### LIST OF TASKS
- A) Summarize the thread about schema drift cleanup in two sentences.
- B) According to the thread, what happens to a failed Alembic migration, and why?
- C) Please repeat the thread word for word from "2. Also, might" to "no partial application.".

Hey @MoralCode, thanks for tackling this schema drift cleanup. Found one issue that will likely cause problems:
The Sequence() calls are missing schema='augur_data'. Per SQLAlchemy docs:
When using tables with explicit schema names, the configured schema of the Table is not automatically shared by an embedded Sequence, instead, specify Sequence.schema
The old server_default=text("nextval('augur_data.xxx_seq'::regclass)") worked because it referenced the schema explicitly. The new Sequence('xxx_seq', start=N) will look in public schema (or whatever search_path resolves to) instead of augur_data.
Also, might be worth validating no duplicates exist for gh_login and cntrb_login before the unique constraints get added - especially on systems with manually altered DBs.
2. Also, might be worth validating no duplicates exist for gh_login and cntrb_login before the unique constraints get added - especially on systems with manually altered DBs.
Does alembic have a mechanism to run pre-migration checks like this? (or even just a mechanism to exit early from a migration with an error if the precondition isnt met?) Would be nice to be able to have migrations be either applied or not applied, rather than potentially partially applied
Yeah, you can just run validation queries at the start of upgrade() and raise an exception if preconditions aren't met. Alembic runs migrations in a transaction, so if it fails, the whole thing rolls back. no partial application.
def upgrade():
conn = op.get_bind()
result = conn.execute(text("""
SELECT gh_login, COUNT(*) as cnt FROM augur_data.contributors
WHERE gh_login IS NOT NULL
GROUP BY gh_login HAVING COUNT(*) > 1
LIMIT 5
"""))
dupes = result.fetchall()

### DATA PROVIDED
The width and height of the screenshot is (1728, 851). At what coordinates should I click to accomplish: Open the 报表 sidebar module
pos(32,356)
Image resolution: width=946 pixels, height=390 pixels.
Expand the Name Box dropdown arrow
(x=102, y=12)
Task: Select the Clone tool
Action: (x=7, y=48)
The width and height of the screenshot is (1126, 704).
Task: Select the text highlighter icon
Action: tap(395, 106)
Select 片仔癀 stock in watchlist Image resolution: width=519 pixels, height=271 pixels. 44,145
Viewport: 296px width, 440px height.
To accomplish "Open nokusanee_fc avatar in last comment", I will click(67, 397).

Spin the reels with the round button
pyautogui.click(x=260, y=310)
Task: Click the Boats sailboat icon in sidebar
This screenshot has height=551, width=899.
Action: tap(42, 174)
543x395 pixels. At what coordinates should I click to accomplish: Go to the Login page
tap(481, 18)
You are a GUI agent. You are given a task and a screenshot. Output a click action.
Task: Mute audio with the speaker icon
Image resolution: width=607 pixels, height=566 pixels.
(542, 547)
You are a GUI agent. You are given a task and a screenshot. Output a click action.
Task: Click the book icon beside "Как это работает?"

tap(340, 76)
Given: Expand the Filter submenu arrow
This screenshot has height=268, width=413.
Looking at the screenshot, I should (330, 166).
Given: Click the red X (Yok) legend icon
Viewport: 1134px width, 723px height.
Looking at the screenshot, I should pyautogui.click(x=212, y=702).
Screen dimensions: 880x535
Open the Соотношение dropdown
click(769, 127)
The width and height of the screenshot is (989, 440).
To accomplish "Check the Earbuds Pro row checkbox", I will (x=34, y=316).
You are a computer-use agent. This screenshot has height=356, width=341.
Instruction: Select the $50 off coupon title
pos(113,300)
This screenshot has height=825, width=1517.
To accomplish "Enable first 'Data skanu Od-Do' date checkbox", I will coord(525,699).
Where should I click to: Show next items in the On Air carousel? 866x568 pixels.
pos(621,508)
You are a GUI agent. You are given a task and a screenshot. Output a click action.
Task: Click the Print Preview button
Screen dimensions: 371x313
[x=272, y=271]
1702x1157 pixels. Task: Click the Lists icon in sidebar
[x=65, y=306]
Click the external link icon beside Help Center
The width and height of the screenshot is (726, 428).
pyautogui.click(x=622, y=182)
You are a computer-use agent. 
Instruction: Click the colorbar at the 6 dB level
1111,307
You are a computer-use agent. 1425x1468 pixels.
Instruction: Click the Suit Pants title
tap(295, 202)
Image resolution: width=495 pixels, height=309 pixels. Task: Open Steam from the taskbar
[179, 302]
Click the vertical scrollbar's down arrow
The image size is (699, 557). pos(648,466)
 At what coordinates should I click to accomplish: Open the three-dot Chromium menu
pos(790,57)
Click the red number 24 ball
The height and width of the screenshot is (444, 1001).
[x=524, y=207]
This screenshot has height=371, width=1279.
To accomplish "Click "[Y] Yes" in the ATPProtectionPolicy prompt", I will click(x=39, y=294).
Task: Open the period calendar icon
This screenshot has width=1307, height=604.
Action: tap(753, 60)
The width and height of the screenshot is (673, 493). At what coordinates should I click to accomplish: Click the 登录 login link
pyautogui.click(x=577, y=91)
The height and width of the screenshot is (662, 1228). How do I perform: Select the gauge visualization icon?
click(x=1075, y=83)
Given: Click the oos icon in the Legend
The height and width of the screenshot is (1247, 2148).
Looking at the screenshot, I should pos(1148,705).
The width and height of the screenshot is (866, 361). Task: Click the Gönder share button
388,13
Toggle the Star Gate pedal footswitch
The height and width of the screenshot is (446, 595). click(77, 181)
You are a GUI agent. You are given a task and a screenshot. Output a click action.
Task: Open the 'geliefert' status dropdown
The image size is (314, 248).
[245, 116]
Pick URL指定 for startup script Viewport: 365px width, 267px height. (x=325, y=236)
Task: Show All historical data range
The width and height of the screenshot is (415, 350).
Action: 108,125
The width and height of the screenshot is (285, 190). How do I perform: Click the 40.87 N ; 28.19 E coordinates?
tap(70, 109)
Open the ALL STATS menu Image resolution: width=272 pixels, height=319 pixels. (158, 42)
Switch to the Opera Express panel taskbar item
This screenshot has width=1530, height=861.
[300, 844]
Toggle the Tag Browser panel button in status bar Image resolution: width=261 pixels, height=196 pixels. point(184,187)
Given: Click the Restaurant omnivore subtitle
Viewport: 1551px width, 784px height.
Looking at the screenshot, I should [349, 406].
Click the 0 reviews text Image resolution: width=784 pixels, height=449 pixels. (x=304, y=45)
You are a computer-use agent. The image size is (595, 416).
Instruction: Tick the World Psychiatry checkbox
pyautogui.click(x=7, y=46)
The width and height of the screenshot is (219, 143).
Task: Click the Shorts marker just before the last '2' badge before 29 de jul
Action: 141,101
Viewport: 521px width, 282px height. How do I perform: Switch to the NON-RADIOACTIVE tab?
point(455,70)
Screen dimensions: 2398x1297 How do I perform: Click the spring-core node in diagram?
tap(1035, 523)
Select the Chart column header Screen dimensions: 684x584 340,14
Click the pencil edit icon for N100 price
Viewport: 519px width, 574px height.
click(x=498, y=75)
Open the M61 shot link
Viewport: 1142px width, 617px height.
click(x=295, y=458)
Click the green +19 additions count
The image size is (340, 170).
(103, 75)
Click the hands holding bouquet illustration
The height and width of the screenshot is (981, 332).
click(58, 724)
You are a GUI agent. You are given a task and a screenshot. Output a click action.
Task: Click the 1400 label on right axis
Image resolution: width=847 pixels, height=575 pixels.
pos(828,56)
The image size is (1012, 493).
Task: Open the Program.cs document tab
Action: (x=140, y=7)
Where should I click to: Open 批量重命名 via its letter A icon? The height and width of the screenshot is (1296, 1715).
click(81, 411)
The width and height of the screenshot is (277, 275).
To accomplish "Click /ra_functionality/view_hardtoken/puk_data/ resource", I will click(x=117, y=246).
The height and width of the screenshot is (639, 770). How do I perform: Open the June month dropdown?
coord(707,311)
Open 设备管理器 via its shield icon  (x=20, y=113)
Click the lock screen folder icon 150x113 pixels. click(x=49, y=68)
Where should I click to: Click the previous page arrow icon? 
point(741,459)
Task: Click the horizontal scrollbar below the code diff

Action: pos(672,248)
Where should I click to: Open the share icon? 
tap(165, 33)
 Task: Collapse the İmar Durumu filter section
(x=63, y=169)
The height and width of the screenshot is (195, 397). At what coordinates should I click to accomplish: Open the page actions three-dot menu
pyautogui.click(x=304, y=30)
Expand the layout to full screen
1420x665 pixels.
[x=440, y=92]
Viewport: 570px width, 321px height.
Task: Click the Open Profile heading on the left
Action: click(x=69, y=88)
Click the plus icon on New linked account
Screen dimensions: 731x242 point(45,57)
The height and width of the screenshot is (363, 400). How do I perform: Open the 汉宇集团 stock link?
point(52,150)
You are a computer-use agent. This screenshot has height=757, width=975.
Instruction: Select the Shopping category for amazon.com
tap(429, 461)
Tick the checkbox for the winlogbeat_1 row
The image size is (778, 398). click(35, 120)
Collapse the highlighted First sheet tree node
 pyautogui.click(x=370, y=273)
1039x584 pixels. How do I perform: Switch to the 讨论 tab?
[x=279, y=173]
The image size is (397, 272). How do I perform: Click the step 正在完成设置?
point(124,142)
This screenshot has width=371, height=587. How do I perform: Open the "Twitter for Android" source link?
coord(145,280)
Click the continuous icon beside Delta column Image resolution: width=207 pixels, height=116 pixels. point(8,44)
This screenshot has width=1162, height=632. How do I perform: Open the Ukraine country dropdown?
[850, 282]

### OUTPUTS
- A) The thread points out that the new Sequence() calls lack schema='augur_data', so they will look in the public schema or wherever search_path resolves instead of augur_data, unlike the old server_default, which referenced the schema explicitly. It also suggests checking for duplicate gh_login and cntrb_login values before the unique constraints are added, and it notes that validation queries at the start of upgrade() can raise an exception, with Alembic's transaction rolling the whole migration back.

- B) The whole migration rolls back because Alembic runs migrations in a transaction.

- C)
2. Also, might be worth validating no duplicates exist for gh_login and cntrb_login before the unique constraints get added - especially on systems with manually altered DBs.
Does alembic have a mechanism to run pre-migration checks like this? (or even just a mechanism to exit early from a migration with an error if the precondition isnt met?) Would be nice to be able to have migrations be either applied or not applied, rather than potentially partially applied
Yeah, you can just run validation queries at the start of upgrade() and raise an exception if preconditions aren't met. Alembic runs migrations in a transaction, so if it fails, the whole thing rolls back. no partial application.